In no particular order
  1. Phantastes: George MacDonald
    Scottish fantasy/ coming of age novel. Occasional overly obvious Jesus analogy but it's beautiful and fun to read in an escapist way.
  2. The History Boys: Alan Bennett
    Funny/ easy to read/ better to watch if anywhere near you is putting it on. Good overview of education debates (specifically in 1980s England) nb: the film is pretty good too
  3. Atonement: Ian McEwan
    Lovely read and poignant look at the nature of fiction/ human perception. Read before watching the film, the last few pages are some of my favourite in literature it spoils them a little.
  4. Frankenstein: Mary Shelley
    Gothic look at human nature. Also awesome because Shelley wrote it when she was 18, I did nothing that cool when I was 18.
  5. Under The Skin: Michel Faber
    The film adaptation was my favourite film of last year and is different enough from the book for it to be considered as a separate thing. The book is also wonderful: feministy, pro environmental sci-fi.

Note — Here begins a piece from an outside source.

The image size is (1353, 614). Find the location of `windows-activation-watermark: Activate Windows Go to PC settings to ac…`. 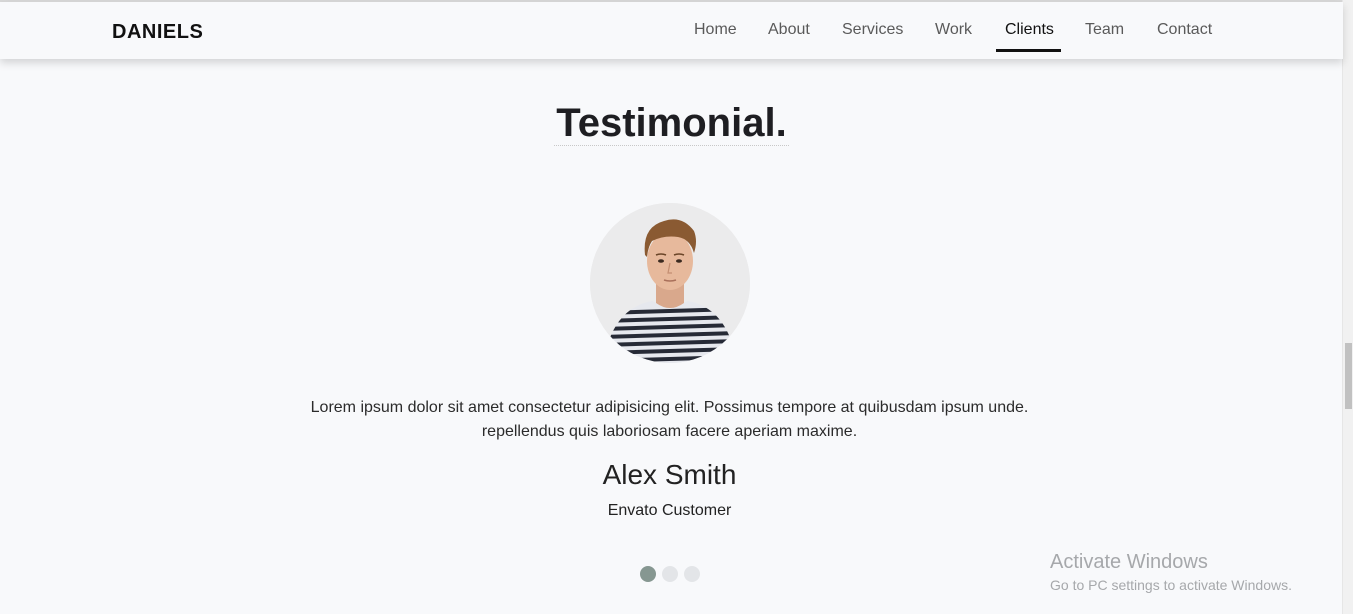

  6. Diving into the Wreck: Adrienne Rich
    Newly discovered favourite poetry collection. Feminist politics in poem form
  7. Lud-in-the-Mist: Hope Mirrlees
    More fantasy: usual immortality/ innocence/ nature of fiction stuff, but largely set in the 'real' world
  8. Alice's Adventures in Wonderland/ Through the Looking Glass: Lewis Carroll
    One of those awesome children's books that you realise is 100% dark when you read it as an adult.
  9. Wuthering Heights: Emily Brontë
    Everyone probably had to read this in Secondary school. But give it another go, it's great in a non studying context.